Capcom has made a big deal about how much time, effort, and cash they’ve been pouring into the development of Street Fighter III: 3rd Strike Online Edition, and after my hands-on with the game, I can tell why. Associate producer, Derek Neal, says that the game is "everything that the community wants," particularly stressing that that included implementation of the very popular GGPO netcode. However, even without being able to test the titular feature on the show floor, the changes and additions that have been made to 3rd Strike are impressive.
From the main menu screen alone, it’s apparent that Capcom went all out on this overhaul, commissioning new character art from >Stanley "Artgerm" Lau, which is randomly chosen to add a bit of flavor to the main menu whenever it is opened. Even cooler is that the game looks at your play history to give your most-used characters a higher chance of being in the background. It’s a totally unnecessary, but cool little addition indicative of the love that Capcom and Iron Galaxy have poured into this new edition.
If you’re at all worried that Artgerm’s new stuff would replace Daigo Ikeno’s artwork, don’t be. For the character select screen, Capcom has taken the original artwork and re-scanned it, so it looks incredibly crisp.
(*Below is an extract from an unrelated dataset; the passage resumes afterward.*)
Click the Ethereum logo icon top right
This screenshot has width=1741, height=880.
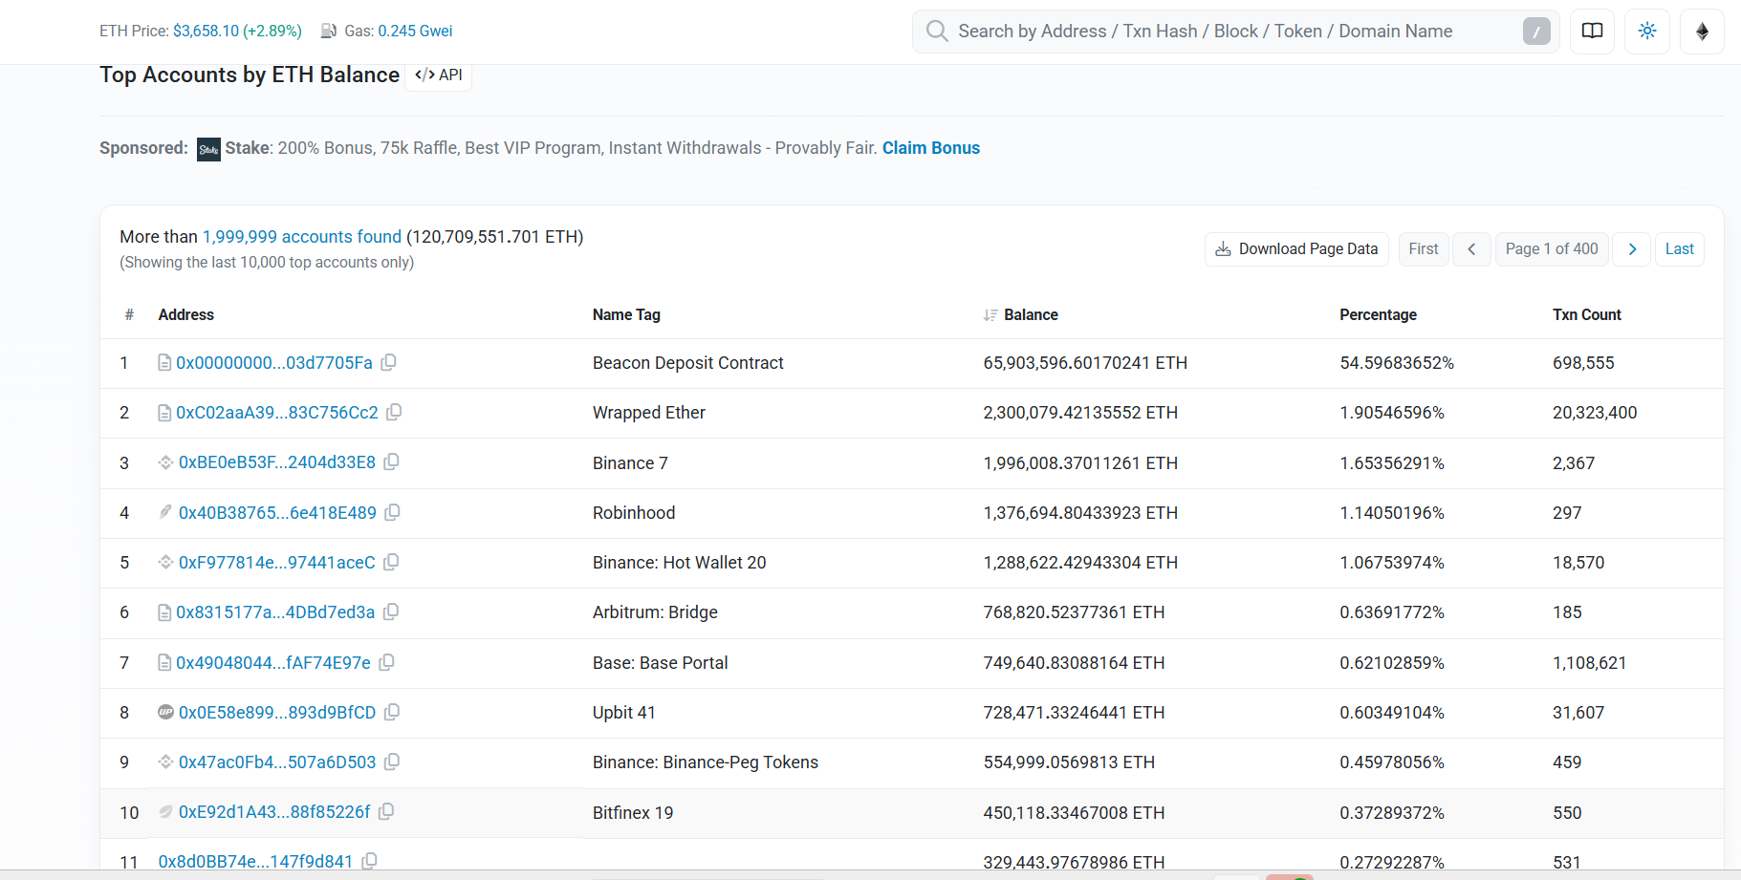[x=1702, y=31]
Now that we’re on the subject of the character select screen, Capcom has taken one of my favorite features from BlazBlue: Continuum Shift and added it to 3rd Strike Online. You can now press Select (or Back, if the 360 is your preferred console) on the character select screen and map your buttons on the fly (which, from experience, is really helpful if you keep have two friends over and one prefers a pad and the other an arcade stick and they keep swapping with each other). They’ve also finally added a random select option to the game, mapped to the start button.
There are a ton of options that can be fiddled with mid-round, too. You can adjust display options from the in-game menu for switching from a standard 4:3 aspect ratio, to a wide one, to one that’s even further stretched to fill the whole screen, and (my personal favorite), one that bows the screen to look like an arcade cabinet monitor. You can even add scanlines to it to further the arcade feel. Honestly, I’m partial to scanlines, but if you like your sprites looking smooth, there are also a two sprite filters in the game, Crisp and Smooth. I spent most of my time on Crisp, which gave the sprites kind of a painted look. Honestly, I’ll probably keep the sprites unfiltered, but the filters both seem pretty nice, if you’re into that sort of thing.
If you happen to be in a non-widescreen aspect ratio, you will see "Dynamic Challenges" in the sides of the screen. These challenges will start out simple, such as winning a short streak or getting a single perfect, but as they are completed, they level up, becoming more and more challenging the more the player completes. Each completed challenge yields "Vault Points," which (appropriately) allow players to buy unlockable stuff from "the Vault," that features over 200 pieces of unlockable artwork (some fanart, some official), and new remixed character themes by Super Sledge with vocals by Adam Tensta.
Then (there’s still more stuff!) there’s the Trials mode. While there are trials that teach you combos for each character a la Super Street Fighter IV, there are also trials to help players get to grips with universal game mechanics like parries. While these start simple (parry a one-hit hadouken), the challenges get pretty in-depth (such as recreating Evo moment #37). While I probably couldn’t ever do some of the later challenges, the fact that they’re even included in a downloadable game is pretty cool.
Bear in mind, this is just the offline stuff. From what Derek told me, the online modes will have matchmaking, tournament support, the ability to record matches and upload them directly to YouTube, and the ability to search for other peoples’ matches. Street Fighter III: 3rd Strike Online Edition will be out this summer for $15 on Xbox Live Arcade and PlayStation Network.